◆ Stored data
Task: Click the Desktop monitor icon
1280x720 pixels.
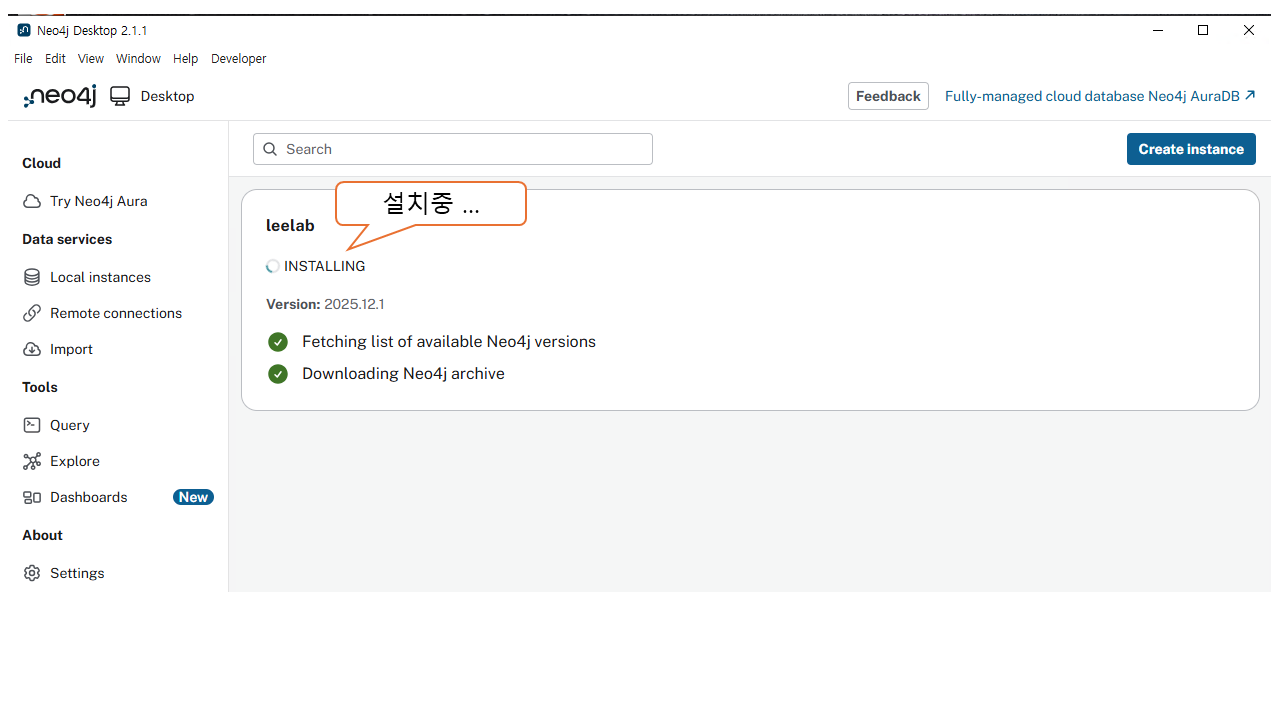Action: 120,96
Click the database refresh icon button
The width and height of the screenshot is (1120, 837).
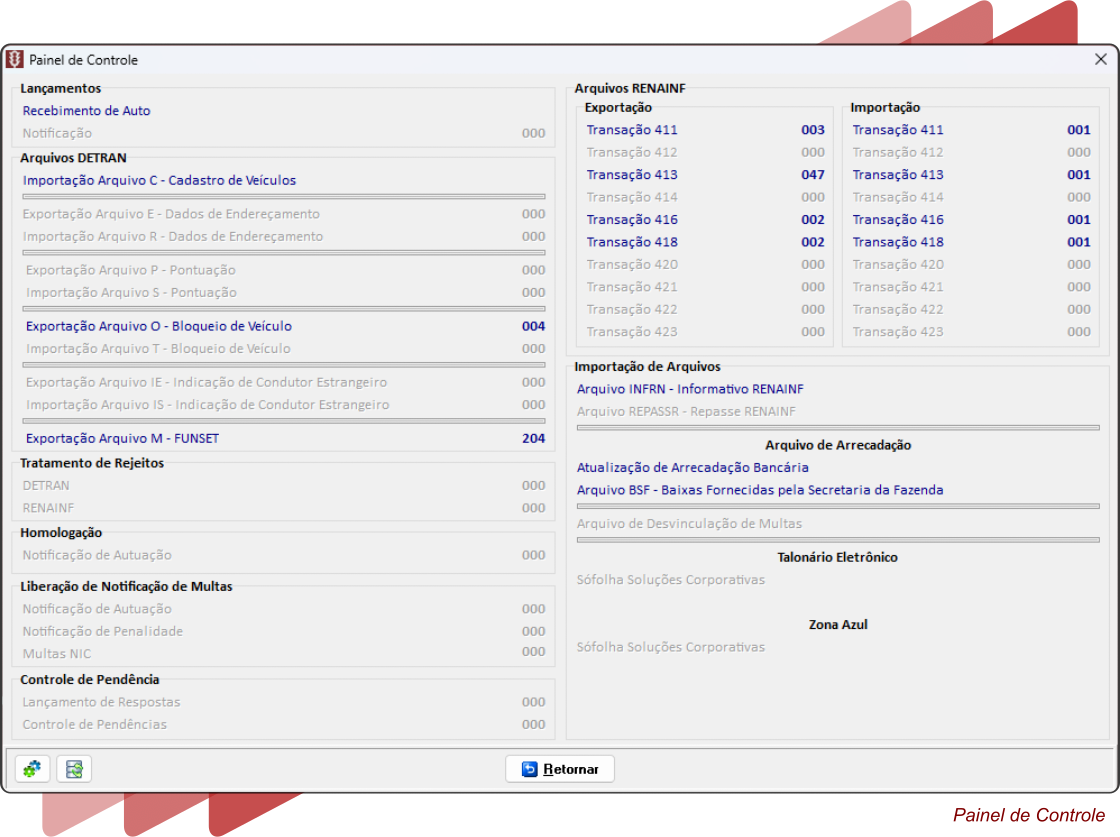[74, 769]
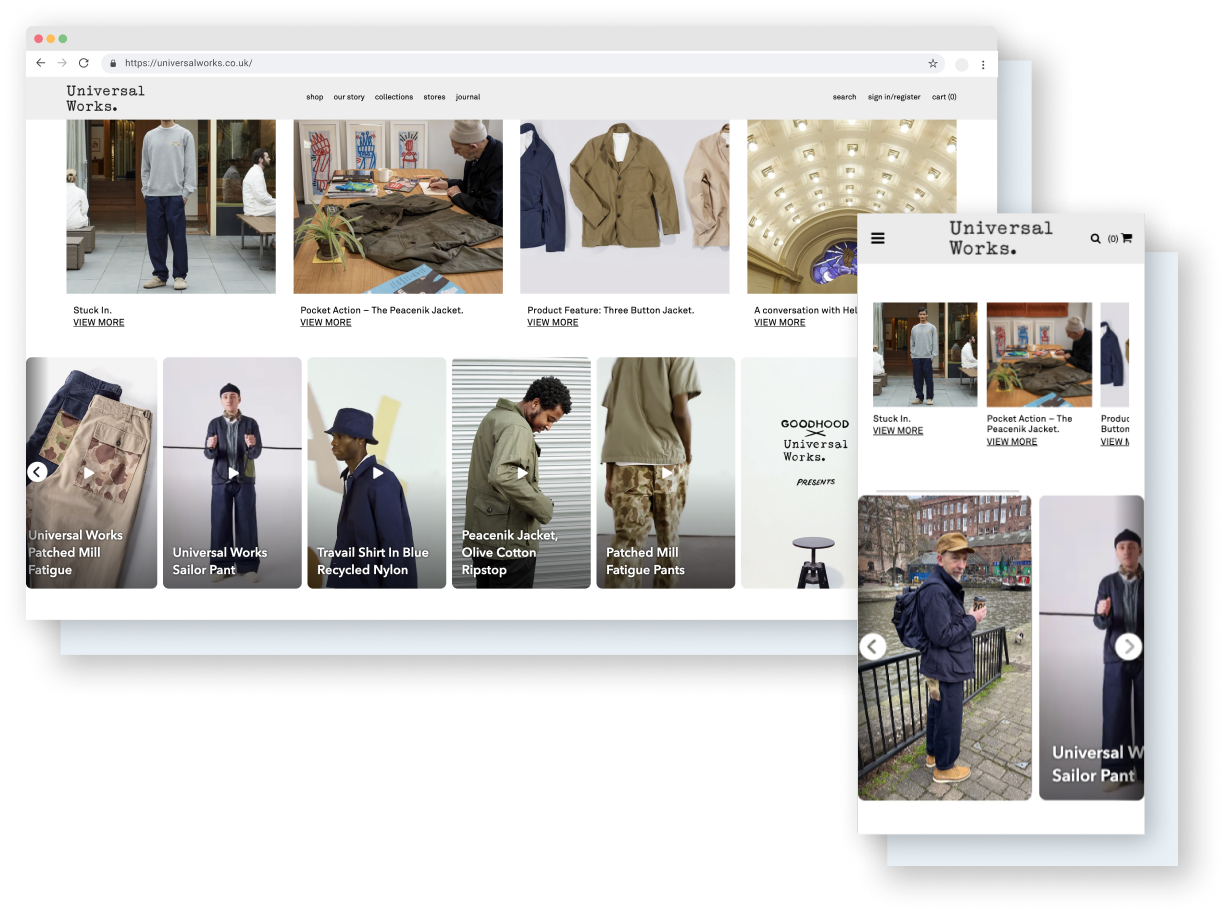Image resolution: width=1226 pixels, height=914 pixels.
Task: Click the desktop Universal Works logo
Action: pyautogui.click(x=106, y=98)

◆ Exercise directions
The result should be all the records, retyped exactly, with no pictures among them.

◆ Written solution
Task: Click the Desktop monitor icon
1280x720 pixels.
Action: 120,96
Click the database refresh icon button
The width and height of the screenshot is (1120, 837).
[74, 769]
Image resolution: width=1226 pixels, height=914 pixels.
Task: Click the desktop Universal Works logo
Action: pyautogui.click(x=106, y=98)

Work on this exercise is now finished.